Tom Hanks on why he wants to live on the asteroid named after him

Who knew he'd been given such an interplanetary honor?

He's won multiple Oscars and been awarded the Presidential Medal of Freedom, but one of Tom Hanks' coolest accolades is undoubtedly having an asteroid named after him.

12818 Tomhanks was discovered back in 1996 by University of Arizona astronomer Joseph L. Montani, but Hanks is only partially aware of the interplanetary honor.

"I had heard rumors about that - but honestly, there must be an anomaly in the vote-taking process if I got something," the Forrest Gump and Toy Story actor told UNILAD Tech.

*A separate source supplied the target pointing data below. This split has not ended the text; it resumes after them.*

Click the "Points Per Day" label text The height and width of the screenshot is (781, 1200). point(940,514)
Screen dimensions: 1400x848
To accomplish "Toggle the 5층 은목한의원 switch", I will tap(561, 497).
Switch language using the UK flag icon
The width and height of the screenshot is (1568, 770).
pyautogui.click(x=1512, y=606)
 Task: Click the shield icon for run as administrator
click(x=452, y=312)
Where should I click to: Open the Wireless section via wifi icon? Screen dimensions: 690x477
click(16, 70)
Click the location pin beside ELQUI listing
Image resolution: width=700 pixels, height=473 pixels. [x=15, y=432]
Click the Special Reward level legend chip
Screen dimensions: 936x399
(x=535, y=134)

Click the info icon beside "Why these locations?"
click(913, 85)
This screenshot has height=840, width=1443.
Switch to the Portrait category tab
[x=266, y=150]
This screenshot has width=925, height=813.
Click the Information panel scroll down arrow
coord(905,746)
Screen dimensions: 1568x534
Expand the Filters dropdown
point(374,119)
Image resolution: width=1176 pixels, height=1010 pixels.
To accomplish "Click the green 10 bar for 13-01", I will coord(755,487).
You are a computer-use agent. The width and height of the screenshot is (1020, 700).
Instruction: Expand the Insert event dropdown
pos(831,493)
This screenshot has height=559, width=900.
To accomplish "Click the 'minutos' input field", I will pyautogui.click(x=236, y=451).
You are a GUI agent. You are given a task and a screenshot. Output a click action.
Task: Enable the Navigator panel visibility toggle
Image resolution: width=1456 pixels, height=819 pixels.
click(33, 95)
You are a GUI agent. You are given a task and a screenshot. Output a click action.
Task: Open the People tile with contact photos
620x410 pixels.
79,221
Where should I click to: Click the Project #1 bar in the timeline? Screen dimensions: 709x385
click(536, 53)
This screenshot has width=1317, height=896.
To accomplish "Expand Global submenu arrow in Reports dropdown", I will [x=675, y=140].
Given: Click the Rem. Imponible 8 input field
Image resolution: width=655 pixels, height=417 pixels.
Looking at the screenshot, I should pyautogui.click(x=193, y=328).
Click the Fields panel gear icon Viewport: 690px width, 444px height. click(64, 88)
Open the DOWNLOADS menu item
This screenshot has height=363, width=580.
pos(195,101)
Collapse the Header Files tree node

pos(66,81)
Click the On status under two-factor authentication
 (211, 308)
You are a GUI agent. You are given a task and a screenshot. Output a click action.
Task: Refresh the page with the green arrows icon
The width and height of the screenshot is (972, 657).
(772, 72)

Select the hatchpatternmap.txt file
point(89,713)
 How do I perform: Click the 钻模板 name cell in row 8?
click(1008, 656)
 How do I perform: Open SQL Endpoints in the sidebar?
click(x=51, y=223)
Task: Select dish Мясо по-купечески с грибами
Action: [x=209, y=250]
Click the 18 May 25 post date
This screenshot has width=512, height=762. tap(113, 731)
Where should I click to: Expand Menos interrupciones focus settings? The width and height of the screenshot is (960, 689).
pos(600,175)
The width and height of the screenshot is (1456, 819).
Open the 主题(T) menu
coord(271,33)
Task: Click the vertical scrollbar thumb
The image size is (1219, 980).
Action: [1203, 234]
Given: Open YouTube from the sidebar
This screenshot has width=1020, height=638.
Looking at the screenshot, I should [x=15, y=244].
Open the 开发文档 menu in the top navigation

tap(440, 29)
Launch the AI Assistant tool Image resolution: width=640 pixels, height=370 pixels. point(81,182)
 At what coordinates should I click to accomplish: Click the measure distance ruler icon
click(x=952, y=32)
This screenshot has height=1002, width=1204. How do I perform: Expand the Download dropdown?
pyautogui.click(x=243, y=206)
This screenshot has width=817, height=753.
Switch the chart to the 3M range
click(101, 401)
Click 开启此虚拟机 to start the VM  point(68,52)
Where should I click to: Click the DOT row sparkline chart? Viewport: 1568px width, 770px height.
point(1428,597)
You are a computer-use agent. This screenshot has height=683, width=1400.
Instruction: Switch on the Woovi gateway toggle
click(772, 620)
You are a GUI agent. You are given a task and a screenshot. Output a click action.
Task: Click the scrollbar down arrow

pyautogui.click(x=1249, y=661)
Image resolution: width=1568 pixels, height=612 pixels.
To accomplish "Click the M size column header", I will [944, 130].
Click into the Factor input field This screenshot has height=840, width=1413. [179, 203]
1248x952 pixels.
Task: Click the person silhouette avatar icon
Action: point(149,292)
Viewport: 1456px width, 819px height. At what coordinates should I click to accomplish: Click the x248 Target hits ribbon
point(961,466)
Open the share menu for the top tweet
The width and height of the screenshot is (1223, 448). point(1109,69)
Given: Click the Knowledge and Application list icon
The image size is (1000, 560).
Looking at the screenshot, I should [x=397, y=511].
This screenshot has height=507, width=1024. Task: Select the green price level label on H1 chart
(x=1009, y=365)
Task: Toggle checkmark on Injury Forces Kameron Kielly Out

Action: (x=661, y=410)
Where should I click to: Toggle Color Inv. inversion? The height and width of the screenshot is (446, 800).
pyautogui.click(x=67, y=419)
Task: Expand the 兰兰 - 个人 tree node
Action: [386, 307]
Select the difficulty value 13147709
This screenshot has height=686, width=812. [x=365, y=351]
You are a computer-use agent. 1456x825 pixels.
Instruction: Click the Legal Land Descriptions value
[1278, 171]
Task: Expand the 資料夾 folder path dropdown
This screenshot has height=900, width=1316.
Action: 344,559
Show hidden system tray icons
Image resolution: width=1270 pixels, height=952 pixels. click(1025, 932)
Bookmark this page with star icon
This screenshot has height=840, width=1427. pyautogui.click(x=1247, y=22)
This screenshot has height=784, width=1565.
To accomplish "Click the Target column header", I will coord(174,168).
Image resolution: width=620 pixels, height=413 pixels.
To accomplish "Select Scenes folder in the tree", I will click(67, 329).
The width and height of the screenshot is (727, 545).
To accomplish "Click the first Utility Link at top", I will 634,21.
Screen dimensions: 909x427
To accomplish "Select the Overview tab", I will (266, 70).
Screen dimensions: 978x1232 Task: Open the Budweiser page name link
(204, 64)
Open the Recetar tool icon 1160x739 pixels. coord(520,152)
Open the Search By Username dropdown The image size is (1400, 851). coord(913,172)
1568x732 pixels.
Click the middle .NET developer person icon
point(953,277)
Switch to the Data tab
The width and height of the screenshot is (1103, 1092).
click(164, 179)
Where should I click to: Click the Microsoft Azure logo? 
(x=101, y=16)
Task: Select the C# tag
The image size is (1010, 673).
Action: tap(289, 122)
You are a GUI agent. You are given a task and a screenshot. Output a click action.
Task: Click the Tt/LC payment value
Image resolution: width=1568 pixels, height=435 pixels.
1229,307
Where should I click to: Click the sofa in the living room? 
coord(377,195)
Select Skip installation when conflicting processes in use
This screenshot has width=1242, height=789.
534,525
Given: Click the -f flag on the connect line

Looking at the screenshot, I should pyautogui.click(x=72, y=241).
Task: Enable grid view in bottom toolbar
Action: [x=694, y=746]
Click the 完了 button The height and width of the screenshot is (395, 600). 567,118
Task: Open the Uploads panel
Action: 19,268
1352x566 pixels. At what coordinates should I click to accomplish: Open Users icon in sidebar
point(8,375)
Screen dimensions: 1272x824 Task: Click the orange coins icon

Despite this, Hanks seemed low-key thrilled about having an asteroid named after him, and asked: "Does that mean I can move there? I can live there rent-free? That would be lovely!"

It's not a huge shock that an astronomer chose Hanks, as the actor has a long relationship with space. He has previously played astronaut Captain Jim Lovell in Apollo 13, served on the board of governors of the National Space Society and been honored by the Space Foundation - now, he's narrating an experience called The Moonwalkers: A Journey with Tom Hanks - which tells of missions to the moon - at London’s Lightroom.

"I think it was in honor of Tom's efforts throughout his career to really promote human spaceflight and space exploration as a really positive, powerful endeavour," said Christopher Riley, who co-wrote the experience with Hanks, bringing the Apollo missions to life.

Tom Hanks has a long obsession with space.
Dave Benett / Contributor / Getty Images

Hanks still seems to be completely obsessed with space - and is particularly excited about future explorations. And no, it doesn't seem like he's in the same boat as billionaires like Elon Musk or Jeff Bezos, who have set up companies to go to space - and presumably want to make money from it.

"We went to the moon on the shoulders of giants, the next generation is going to be doing on the shoulders of those very giants," Hanks said.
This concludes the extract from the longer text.